There remains much to be unpacked about Stegall’s jurisprudential view and its potential application. For example, how would this approach look in the context of economic regulations? Since Lochner, there has been vigorous legal scholarship critiquing judicial review in the context of economic liberty—from both conservatives and liberals. Some scholars propose that a “new originalism,” similar to that proposed by Justice Stegall, would allow conservative jurists to coherently support judicial protection of economic liberties through application of something like Stegall’s rational basis “with a bite” standard. Another question involves the term “common good.” In examining whether a particular piece of legislation reasonably promotes the common good, will judges be tempted to the same sort of inappropriate philosophizing of which Stegall accuses the majority? Or rather, is his approach a way forward in the contentious judicial wars, allowing judges to give moral content to documents such as the Constitution, but in a way that involves judicial humility and restraint?
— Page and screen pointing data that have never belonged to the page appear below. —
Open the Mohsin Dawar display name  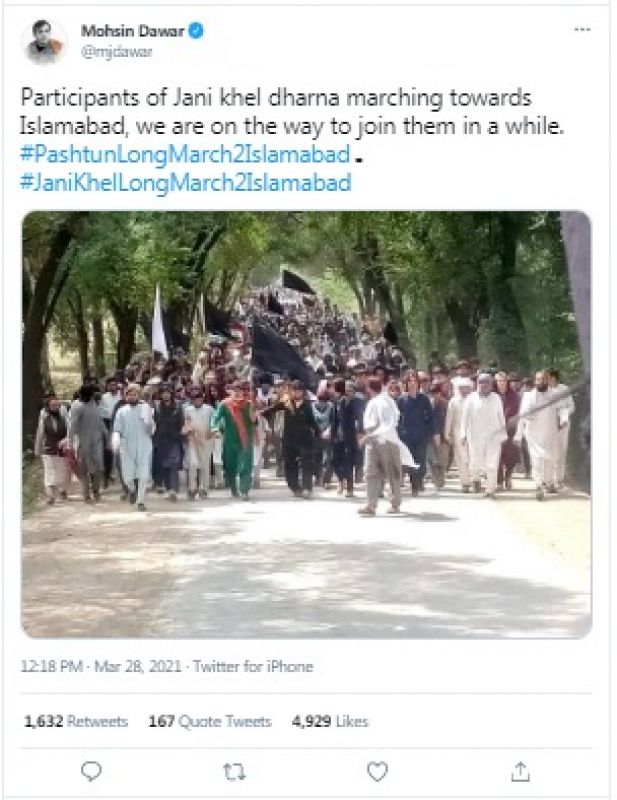click(133, 31)

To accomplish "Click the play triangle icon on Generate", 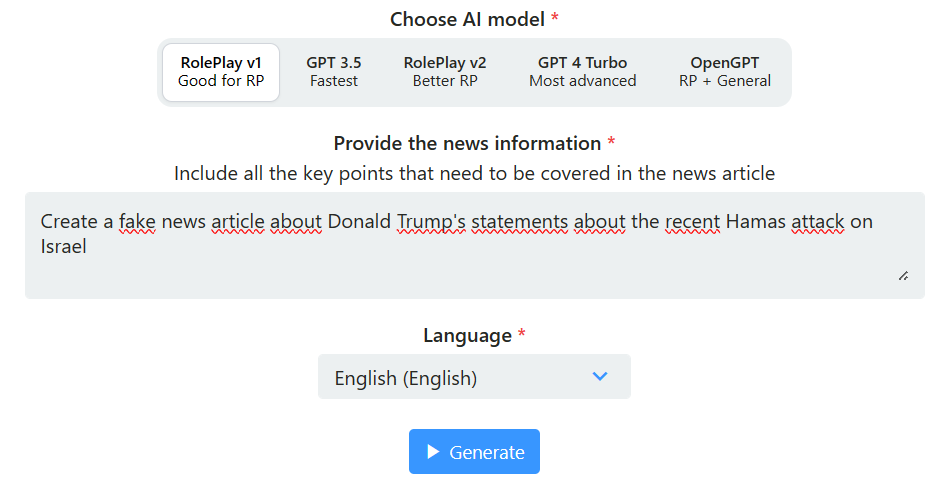I will click(433, 451).
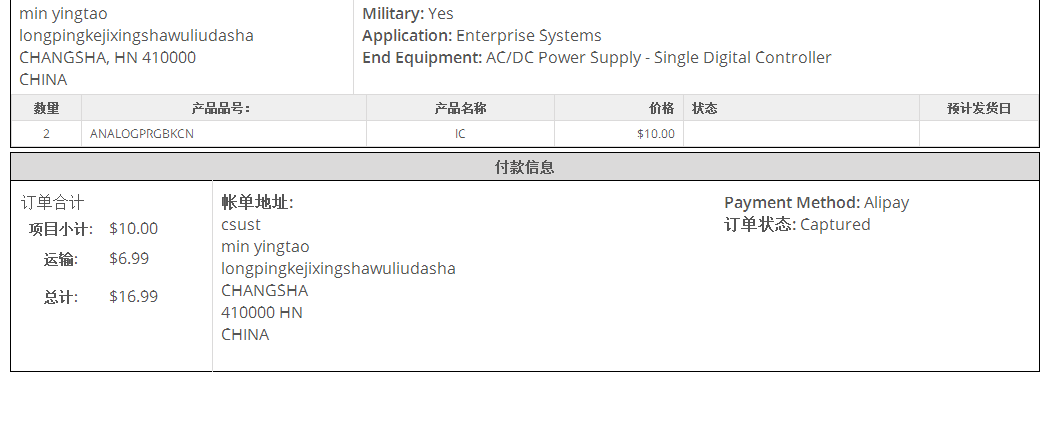Click the $10.00 price in product row
The image size is (1063, 421).
click(x=655, y=134)
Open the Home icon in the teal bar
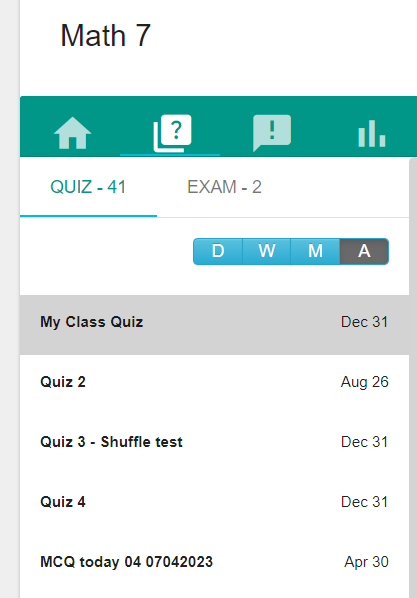The width and height of the screenshot is (417, 598). [x=72, y=133]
Finally, how would Stegall’s articulated test apply in the context of specifically enumerated rights (such as in the United States Constitution, or in other sections of the Kansas constitution)?
What to Do Now
In the wake of this decision and in the political context of abortion, the only remedy left to the people of Kansas is to pass a constitutional amendment to declare that there is no “fundamental right to abortion” in the state’s constitution and to allow the legislature to make reasonable laws about abortion. But there is a larger question at stake as well. As Justice Stegall warns:
Constitutional structure is the very thing securing and guaranteeing the full range of human liberty. History and reason suggest that those who, in the name of liberty, tear down that edifice will wind up out in the political elements, unsheltered and exposed to the cold wind of every arbitrary power.
Those who understand this danger have an enormous challenge to come up with practical ways to restore balance to our system of government, respecting the legitimate roles of both the legislature and the judiciary.